Today, there are only several thousands
of Jews in Poland,
in contrast to 3.5 millions before the Second World War. This makes no
difference to Anti-Semitism, which remains. The Polish people who hid
Jews
during the war received death threats; they are the shame and they
still remain
anonymous today. When their Jewish were taken to the extermination
camps, their
neighbours asked them to take off their nice shoes and jewellery, since
they
were going to die anyway. It would be nice to know that someone who
knew them
took over their goods.
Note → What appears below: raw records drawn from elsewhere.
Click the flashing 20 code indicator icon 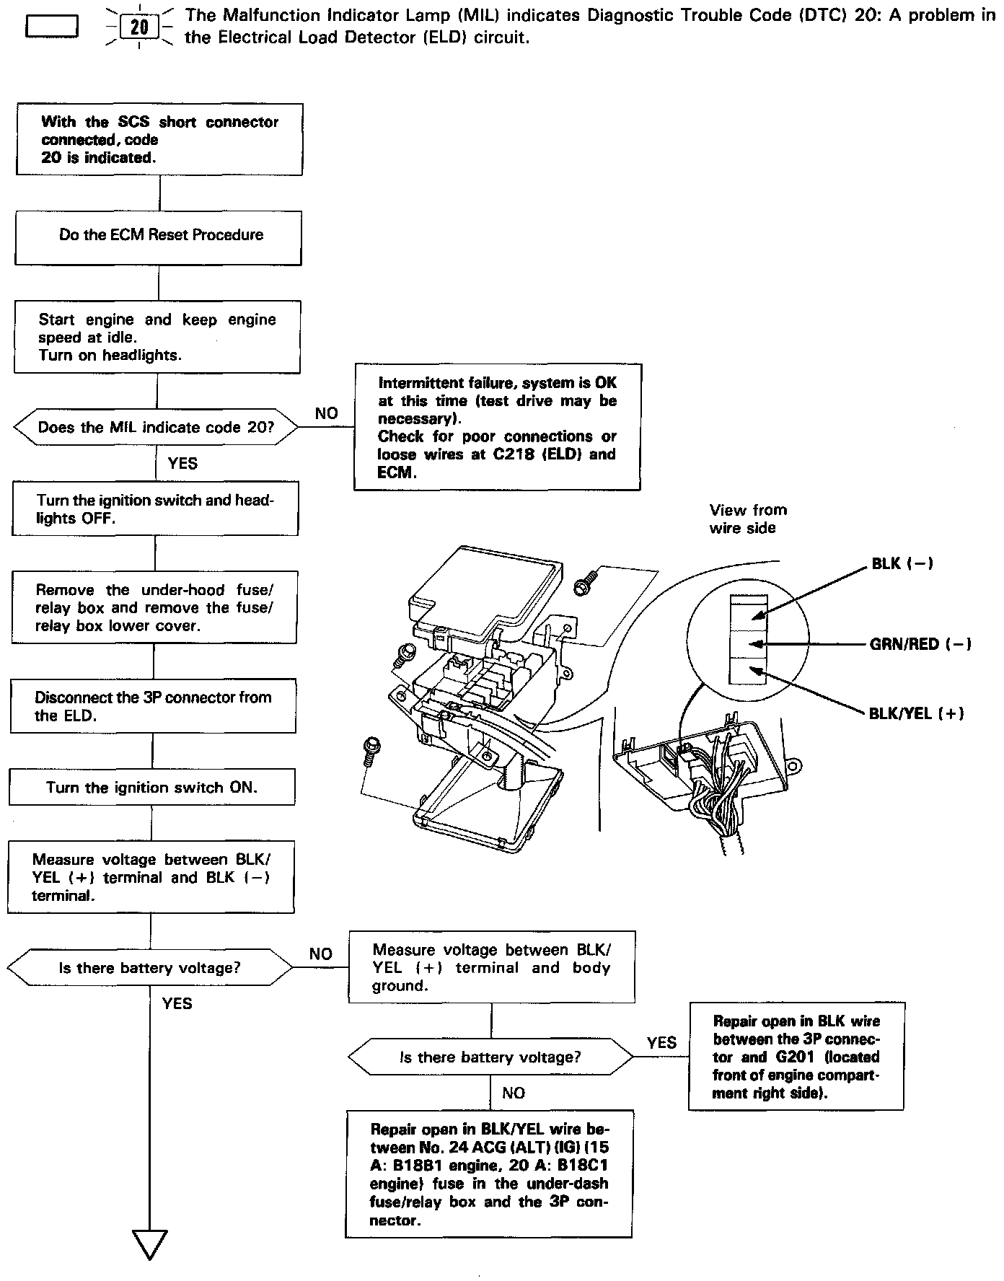point(139,27)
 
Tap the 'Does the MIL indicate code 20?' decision point(155,427)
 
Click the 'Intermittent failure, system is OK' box point(497,427)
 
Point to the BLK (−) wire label point(902,563)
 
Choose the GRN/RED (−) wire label point(920,644)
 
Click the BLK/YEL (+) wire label point(916,713)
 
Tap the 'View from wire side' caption point(748,519)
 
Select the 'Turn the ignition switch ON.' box point(152,787)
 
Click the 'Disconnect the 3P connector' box point(153,706)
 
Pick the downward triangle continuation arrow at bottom point(150,1243)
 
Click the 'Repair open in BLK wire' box point(796,1056)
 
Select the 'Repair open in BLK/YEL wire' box point(489,1174)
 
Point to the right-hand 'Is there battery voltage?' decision point(490,1057)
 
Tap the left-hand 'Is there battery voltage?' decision point(150,968)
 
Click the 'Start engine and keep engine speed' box point(157,337)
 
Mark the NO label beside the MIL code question point(326,413)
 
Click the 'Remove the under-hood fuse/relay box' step point(154,607)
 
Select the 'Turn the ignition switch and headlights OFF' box point(155,509)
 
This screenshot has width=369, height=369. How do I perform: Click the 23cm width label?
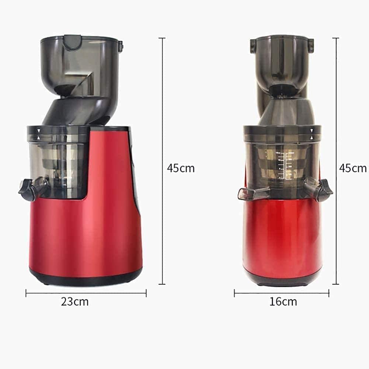click(75, 302)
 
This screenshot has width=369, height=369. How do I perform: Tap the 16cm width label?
click(283, 302)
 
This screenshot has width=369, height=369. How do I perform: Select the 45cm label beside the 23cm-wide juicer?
click(180, 168)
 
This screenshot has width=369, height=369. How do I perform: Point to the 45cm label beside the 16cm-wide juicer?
click(353, 168)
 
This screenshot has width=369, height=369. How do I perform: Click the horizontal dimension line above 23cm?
click(86, 293)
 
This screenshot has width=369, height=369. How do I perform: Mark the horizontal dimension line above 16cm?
click(281, 293)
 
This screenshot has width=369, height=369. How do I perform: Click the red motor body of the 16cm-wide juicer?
click(282, 236)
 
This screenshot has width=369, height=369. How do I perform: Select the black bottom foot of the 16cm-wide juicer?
click(282, 282)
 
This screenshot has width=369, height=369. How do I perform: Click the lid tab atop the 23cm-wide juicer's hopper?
click(73, 42)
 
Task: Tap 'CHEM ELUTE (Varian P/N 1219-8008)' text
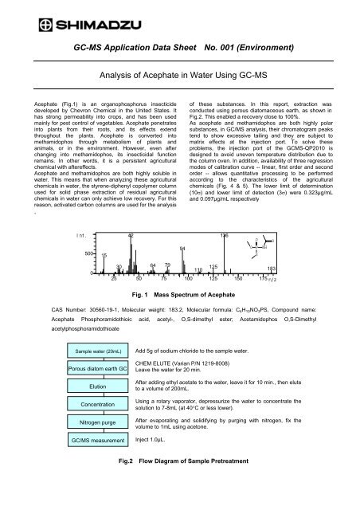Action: point(189,364)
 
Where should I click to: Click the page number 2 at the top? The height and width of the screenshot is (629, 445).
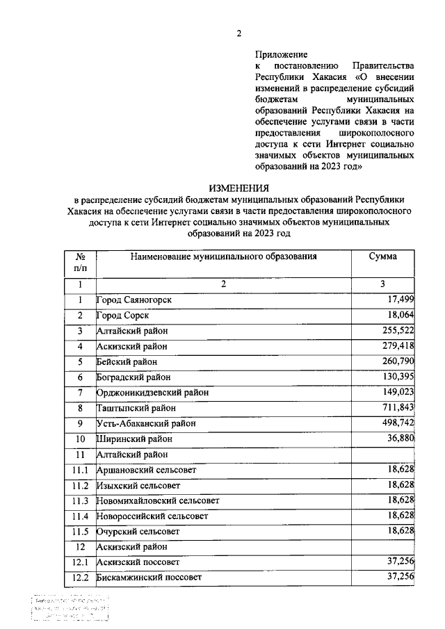239,33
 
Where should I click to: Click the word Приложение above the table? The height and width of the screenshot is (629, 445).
281,54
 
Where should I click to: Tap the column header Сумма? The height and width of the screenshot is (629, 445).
383,256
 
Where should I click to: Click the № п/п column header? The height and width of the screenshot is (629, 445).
80,261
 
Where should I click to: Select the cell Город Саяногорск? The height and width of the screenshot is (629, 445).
134,300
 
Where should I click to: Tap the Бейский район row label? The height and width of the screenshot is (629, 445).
127,361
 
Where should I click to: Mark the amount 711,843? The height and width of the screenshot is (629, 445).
396,407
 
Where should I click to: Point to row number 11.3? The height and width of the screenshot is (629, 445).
80,500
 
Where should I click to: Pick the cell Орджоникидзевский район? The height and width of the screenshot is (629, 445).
153,392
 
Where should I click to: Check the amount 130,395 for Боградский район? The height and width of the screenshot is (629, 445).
396,376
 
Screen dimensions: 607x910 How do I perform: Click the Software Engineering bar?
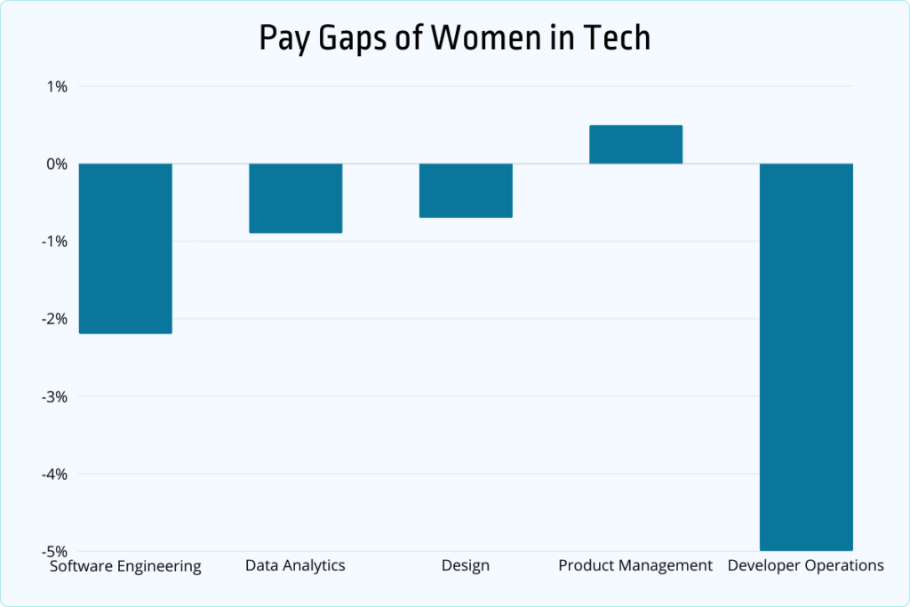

Someone’s death, others’ bread:
cooperation as the best
guarantee against future reconciliation (a general rule, according to Bosnia).
The
camps Treblinka and Belzec were dug up and ransacked in the summer of
1945; the
people were hunting for gold teeth that SS officers might have
overlooked. The
few that survived were not met with sympathy but with abuse. Grosse
quotes
Tacitus: “It belongs to human nature to hate the ones you went
along with
hurting”.
The British Guardian
sums up Blair’s anti-terror law
in form of the following advice to British Muslims: Never wear a long
coat.
Never travel for holiday to Pakistan.
Do not grow beard. Do not become a member of clubs. Do not wear the
veil. Do
not live in a big city ghetto. Do not be a leader. Do not have a
striking
success. To sum up: You are free to be a Muslim, but do not show it to
anyone.
This analogy is
lame but there is a resemblance: To demand from someone not to be who
he or she
is, is impossible. We know how bad this can go. Group thinking, even in
the
name of freedom has a deadly outcome.